Ribbit LEAP, Ltd. will buy back public shares

PALO ALTO, Calif.–(BUSINESS WIRE)–Ribbit LEAP, Ltd. (the “Company”) (NYSE: LEAP.U, LEAP, LEAP.WS), a special purpose acquisition company, today announced that it will repurchase all of its outstanding Class A common stock, with a par value of $0.0001 (the “Public shares“), effective at the close of business on August 15, 2022, as the Company will not complete a first business combination within the time period required by its amended and restated memorandum and articles of association (the “Articles”).

The company shared a letter to investors with details on this decision which can be found at www.ribbitleap.com/corporate-information/letter-to-our-partners. The Company has concluded that it will not be able to meet its expectations for quality and long-term return potential by completing a first business combination by September 10, 2022 (twenty-four months from from the closing of the Company’s initial public offering).

Thus, in accordance with the Company’s Articles of Association, the Company:

  • cease all activities as of August 15, 2022, with the exception of those necessary for the liquidation of the Company’s activities;

  • as promptly as reasonably practicable, redeem the public shares, at a price per share, payable in cash, equal to the total amount then on deposit in the Company’s trust account (the “Trust Account”), including interest earned on funds held in the Trust Account and not previously released to the Company to pay Company income taxes, if any (less $100,000 interest to pay dissolution costs), divided by the number public shares then outstanding, the redemption of which will completely extinguish the public shareholders’ rights as shareholders of the Company (including the right to receive further liquidation distributions, if any); and

  • as promptly as reasonably possible after such redemption, subject to the approval of the remaining shareholders of the Company and the Board of Directors of the Company, liquidate and dissolve, subject to the Company’s obligations under the laws of the Cayman Islands to provide for the claims of creditors and the requirements of other rights.

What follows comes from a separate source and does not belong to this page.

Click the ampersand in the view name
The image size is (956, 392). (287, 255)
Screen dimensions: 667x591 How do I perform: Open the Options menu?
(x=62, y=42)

The redemption price per share of the public shares will be approximately $10.02 (the “Refund amount”). The Trust Account balance as of July 30, 2022 was approximately $403,645,315.57, which includes approximately $1,145,315.57 in interest and dividend income (excess cash greater than $402,500,000, funds deposited in the trust account). Pursuant to the terms of the related trust agreement, the Company expects to retain $100,000 of interest and dividend income from the trust account to pay for termination costs.

At the close of business on August 15, 2022, the public shares will be deemed canceled and will represent only the right to receive the redemption amount.

The Redemption Amount will be payable to holders of Public Shares upon presentation of their respective share or unit certificates or other delivery of their shares or units to the Company’s transfer agent, Continental Stock Transfer & Trust Company. However, beneficial owners of public shares held in “street name” will not need to take any action to receive the redemption amount.

There will be no redemption rights or liquidation distributions with respect to the Company’s Warrants, which will expire worthless.

The Company’s sponsor has waived its redemption rights with respect to the outstanding Class A common stock, held by the sponsor, as well as the Class B common stock and the Class L common stock. After August 15, 2022, the Company will cease all activities except those necessary for the liquidation of the activities of the Company.

The Company expects the New York Stock Exchange to file a Form 25 with the United States Securities and Exchange Commission (the “Commission”) to deregister its securities. The Company then plans to file a Form 15 with the Commission to terminate the registration of its securities under the Securities Exchange Act of 1934, as amended.

Forward-looking statements

This press release contains “forward-looking statements” within the meaning of Section 27A of the Securities Act of 1933, as amended, and Section 21E of the Securities Exchange Act of 1934, as amended. When used in this press release, the words “could”, “should”, “will”, “could”, “believe”, “anticipate”, “intend”, “estimate”, “s ‘expect’, ‘project’, the negative of these terms and other similar expressions are intended to identify forward-looking statements, although not all forward-looking statements contain such identifying words. These forward-looking statements are based on current information and expectations, forecasts and assumptions, and involve a number of judgments, risks and uncertainties. Accordingly, forward-looking statements should not be relied upon as representing the views of the Company as of any subsequent date, and the Company undertakes no obligation to update forward-looking statements to reflect events or circumstances after the date on which they were made, whether as a result of new information, future events or otherwise, except as required by applicable securities laws. You should not place undue reliance on these forward-looking statements. Due to a number of known and unknown risks and uncertainties, actual results or performance may differ materially from those expressed or implied by such forward-looking statements. Forward-looking statements are subject to numerous conditions, many of which are beyond the Company’s control, including those set forth under “Risk Factors” in the Company’s registration statement on Form S-1 (registration number 333-248415), as amended, originally filed with the Commission on August 25, 2020, with respect to its initial public offering, annual and quarterly reports and subsequent reports filed with the Commission, as amended from time to time to another. Copies of these documents are available on the Commission’s website, www.sec.gov. The Company assumes no obligation to update these statements for revisions or changes after the date of this release, except as required by law.